Dans la nuit du 13 au 14 mars 2013 à Lanuéjols, Julien 8 mois, succombait aux coups répétés de son père, Jonas Barral. Dans le box des accusés lors de la première journée d'audience de son procès devant la cour d'assises du Gard, le bourreau n'a montré mardi aucune réaction.

S'il n'y avait pas devant lui les barreaux gris du box des accusés, on pourrait même croire que Jonas Barral assiste au procès de quelqu'un d'autre.

Ce grand brun maigrichon reste assis au fond de son siège.
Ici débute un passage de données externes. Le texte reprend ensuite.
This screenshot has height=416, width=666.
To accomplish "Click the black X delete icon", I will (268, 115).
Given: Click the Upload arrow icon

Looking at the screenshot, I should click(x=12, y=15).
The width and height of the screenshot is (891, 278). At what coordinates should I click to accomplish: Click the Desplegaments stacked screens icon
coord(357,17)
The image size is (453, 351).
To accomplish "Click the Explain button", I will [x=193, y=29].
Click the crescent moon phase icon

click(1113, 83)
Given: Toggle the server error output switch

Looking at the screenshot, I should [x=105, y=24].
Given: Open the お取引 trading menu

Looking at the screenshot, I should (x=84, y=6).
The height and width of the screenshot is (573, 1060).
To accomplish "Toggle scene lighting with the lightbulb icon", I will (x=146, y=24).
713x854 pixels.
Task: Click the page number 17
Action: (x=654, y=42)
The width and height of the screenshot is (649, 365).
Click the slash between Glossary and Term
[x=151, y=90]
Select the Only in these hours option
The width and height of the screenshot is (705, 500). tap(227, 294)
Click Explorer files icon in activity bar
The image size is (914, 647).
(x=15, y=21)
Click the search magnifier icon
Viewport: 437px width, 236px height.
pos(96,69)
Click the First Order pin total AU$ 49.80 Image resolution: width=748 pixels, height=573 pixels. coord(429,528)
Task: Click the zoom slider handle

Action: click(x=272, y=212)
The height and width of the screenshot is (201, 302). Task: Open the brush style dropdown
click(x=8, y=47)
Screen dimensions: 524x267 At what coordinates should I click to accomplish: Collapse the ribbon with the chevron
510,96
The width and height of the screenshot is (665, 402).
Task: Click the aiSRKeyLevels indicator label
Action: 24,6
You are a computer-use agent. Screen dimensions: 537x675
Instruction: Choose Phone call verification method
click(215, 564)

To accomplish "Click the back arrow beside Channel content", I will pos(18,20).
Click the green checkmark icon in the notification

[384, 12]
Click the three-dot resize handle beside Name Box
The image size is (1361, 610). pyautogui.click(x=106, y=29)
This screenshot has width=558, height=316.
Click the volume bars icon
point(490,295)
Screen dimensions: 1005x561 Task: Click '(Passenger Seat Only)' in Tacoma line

Les bras croisés, il scrute la salle d'un œil noir. "Strangulation", "hémorragie interne", aucun de ces mots ne le fait réagir, peu importe qui parle.

Puis en fin de journée, tout bascule quand entre en scène un témoin qu'il connait bien : un de ses anciens collègues, avec qui la mère de son fils l'a trompé.

Si ce rival est si important pour lui, c'est surtout parce que l'accusé le soupçonne d'être le père de Julien, conçu au moment de cette liaison. Là, son attitude devient presque animale: l'accusé se penche en avant, appuie ses avants-bras sur ses cuisses et essuie ses mains moites sur son jean.

Le manœuvre de 26 ans n'a jamais voulu faire de test de paternité. Ce n'est qu'à l'autopsie qu'il a appris qu'il était le père de Julien. D'ailleurs au fil de l'après midi les débats se sont déplacés surtout vers la mère. On peut imaginer que ce sera l'un des axes de la défense ce mercredi.